Gillis Lundgren's most famous Ikea design is a sleekly straightforward bookcase. You can probably guess which one. The Billy bookcase is believed to be the most commercially successful piece of modern furniture, having sold more than 110 million units since its debut in 1978. It slides right into the contemporary look of the Swedish furniture giant: functional with just enough design-forward flair. Back in the swinging ‘70s, the Ikea catalog was stocked with furniture that was full-on funky. One of the stand-outs also came from Lundgren: the Impala.

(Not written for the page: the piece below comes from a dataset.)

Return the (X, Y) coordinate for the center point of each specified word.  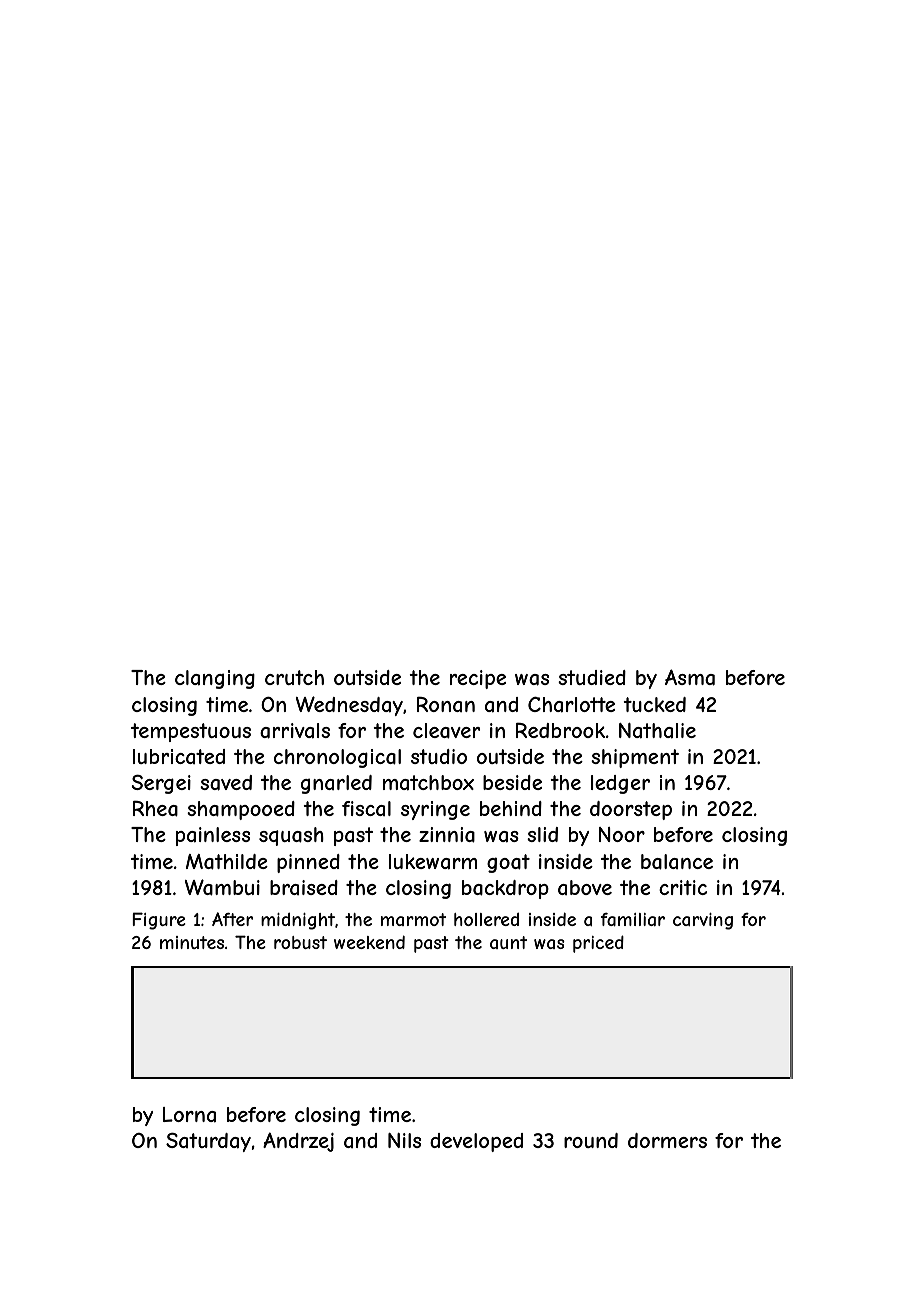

The Impala collection consisted of a sleeper sofa, armchair, and table—each with low-slung tubular steel frames and, for the seating, vibrant upholstery. The early 1970s was a high time for eccentrically designed sofas. Michel Ducaroy's now-infamous Togo sofa was introduced at Paris' Salon des Arts Ménagers, and Mario Bellini created Le Bambole for B&B Italia. Ikea's Impala packed a similar aesthetic punch at a fraction of the price. The 1972 catalog copy asked: "Do you think of IMPALA as a luxurious, different, 'difficult', fashion-conscious or even just an ordinary piece of furniture?"

The Impala sofa in its hero color: a supremely sunny shade of yellow; Courtesy of Bukowskis Auction House.
Ikea's founder Ingvar Kamprad was convinced the design would flop. It was too outlandish to sell well. He was so confident in his thinking, he bet his designer a bottle of whiskey that no one would buy it. The Impala sofa became one of the catalog's best sellers. "Ingvar slunk in dragging that whiskey bottle," Lungdren recalled in Ikea, the Book. Regardless, the entire Impala collection was discontinued by the following year because it was deemed too expensive to produce. (It has never been put back into production.) In recent years, though, vintage Impala pieces have become collector's items. The chair sells in the range of $3,000; Ikea originally sold it for $40, or $266 in today's dollars.
Born in southern Sweden in 1929, Lungdren took a roundabout route to his influential design perch. He studied to be a draftsman at the Malmö Institute of Technology and joined Ikea as a catalog manager, the company's fourth employee. He was focused more on operations and production. Eventually, he worked to become Ikea's first-ever design manager and is even credited with creating the company logo. However, Lungdren's most significant contribution to the company was pushing towards "flat-pack" furniture. While on his way to a photo shoot for the catalog, he removed the legs of a table so it could fit into a car. That was all it took—Ikea's pivot to ready-to-assemble furniture came shortly after that revelation.

'Tema' teak book cases by Gillis Lundgren for Ikea, 1950; Courtesy of Bukowskis Auction House.C
Lundgren passed away in 2016, but the Billy bookcase and catalog scans of his more avant-garde creations will live forever. Within the past two years, there has been a noticeable uptick of interest in vintage Ikea. The phenomenon has been written up everywhere from Architectural Digest to Financial Times and GQ. It feels like more eyes are on the Impala collection and other pieces from Lundgren's heyday than ever before.
I'm tickled that the very same mind designed both a funkadelic canary-yellow sofa and also the world's most prevalent (and boring) bookcase. "Ideas are perishable," he once told a journalist, "and you have to capture the moment as soon as it arrives." I imagine that Lungren had no shortage of ideas, and Ikea's hunger for volume was a worthy home for his technically-minded creativity. He worked there for over 60 years, creating 200+ designs in all shapes and silhouettes, oscillating from arty and unconventional to minimalist and practical. Not too shabby of a legacy for a former catalog manager.